Desde há cerca de 2 semanas que o Sudão – aquele país que alguns observadores internacionais continuam a referir como o «antigo país maior de África» (porque será, saudosismo, não reconhecimento da sua divisão, interesses económicos e políticos subjacentes?) – está em chamas devido a um conflito interno – uma guerra-menor (ou guerra-civil) nada pequena e bem maior – “criada” por 2 generais locais: o general Abdel Fattah al-Burhan, das Forças Armadas sudanesas (SAF) e que lidera o Conselho Soberano que governa o país, desde o Golpe de 2021; e o general Mohammed Hamdan Dagalo ou “Hemetti”, das Forças de Reacção Rápida (RSF), antigo líder da milícia pré-FSF, “Yanyawid”, e vice-presidente do Conselho Soberano.
Como nota complementar, as RSF/FRR, foram criadas em 2017, pelo antigo ditador Omar al-Bashir, como uma força de segurança independente, em reconhecimento do apoio das milícias Yanyawid às Forças Armadas sudanesas nas lutas contra os, então, insurrectos do Sudão do Sul
Na realidade, não é o país que está em chamas, mas, e por enquanto, tão-só a sua capital, Khartun, que sente os efeitos deste conflito que já provocou centenas de vítimas civis, para “gozo” de dois “galitos da índia que procuram o poleiro mais alto”; e ambos acusados de atrocidades contra a Humanidade, no Darfur e na área que hoje é o Sudão do Sul.
Quais as razões que estão por detrás deste conflito? Esta será, talvez, a pergunta de 1 milhão (da divisa-padrão que hoje, cada um, quiser usar…).
Tudo parece indicar que, como outras “guerras menores” – também ditas, usualmente, de guerras-civis – este conflito, como reconhece o politólogo português e especialista em questões árabes e muçulmanas, Raúl Braga Pires, tem tudo para parecer ser um «proxy war», ou seja, uma guerra por procuração, como algumas que já existem no Heartland africano.
A questão principal está na qualificação dos players (ou actores) externos que estão por detrás deste conflito e o que os motiva.
De facto, o que se percebe é que estamos perante um evidente multipolarismo de interesses político-estratégicos representando o actual “status quo” internacional.

☆ ☆ ☆ ☆ ☆ ☆ ☆

Tarefas
1: Responda às perguntas abaixo com base no texto sobre o conflito no Sudão:
(a) Em que ano foram criadas as RSF e por quem?
(b) Que parte do país sente, por enquanto, os efeitos do conflito?
(c) Como o politólogo Raúl Braga Pires caracteriza este conflito?
2: Resuma o texto sobre o conflito no Sudão em duas frases.

Linhas de dados

☆ ☆ ☆ ☆ ☆ ☆ ☆

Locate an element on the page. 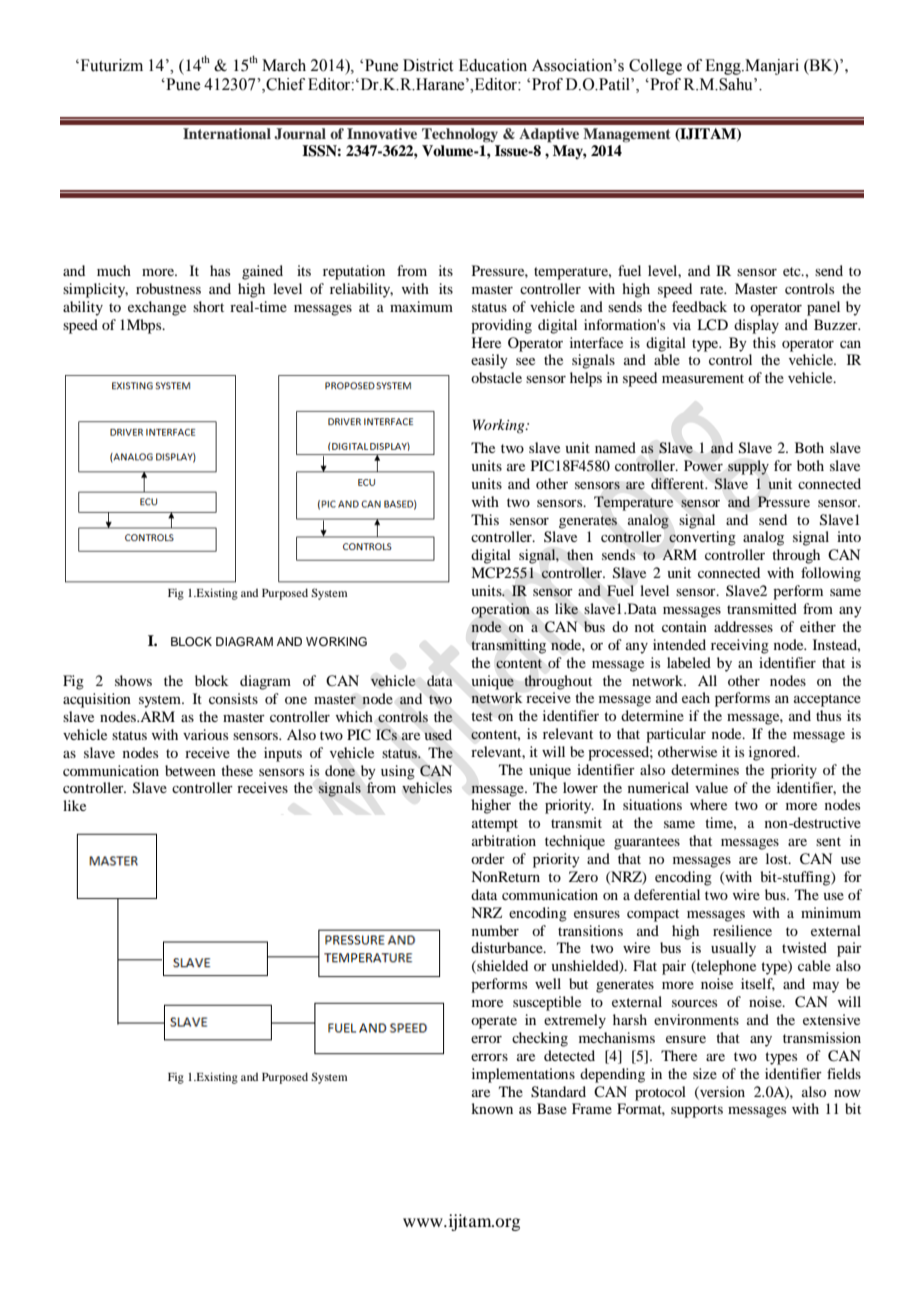 The height and width of the document is (1308, 924). lost is located at coordinates (778, 858).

☆ ☆ ☆ ☆ ☆ ☆ ☆

Respostas por tarefa
1:
(a) Em 2017, pelo antigo ditador Omar al-Bashir.
(b) A capital, Khartun.
(c) Como um conflito que tem tudo para parecer ser uma «proxy war», ou seja, uma guerra por procuração.

2: Há cerca de duas semanas, o Sudão vive um conflito interno entre o general Abdel Fattah al-Burhan, das Forças Armadas sudanesas, e o general Mohammed Hamdan Dagalo, ou "Hemetti", das Forças de Reacção Rápida. Os efeitos desse conflito se fazem sentir, por enquanto, na capital, Khartun, onde já há centenas de vítimas civis, e, segundo o politólogo Raúl Braga Pires, o conflito tem tudo para parecer uma guerra por procuração, cuja questão principal está em qualificar os atores externos por trás dele e o que os motiva.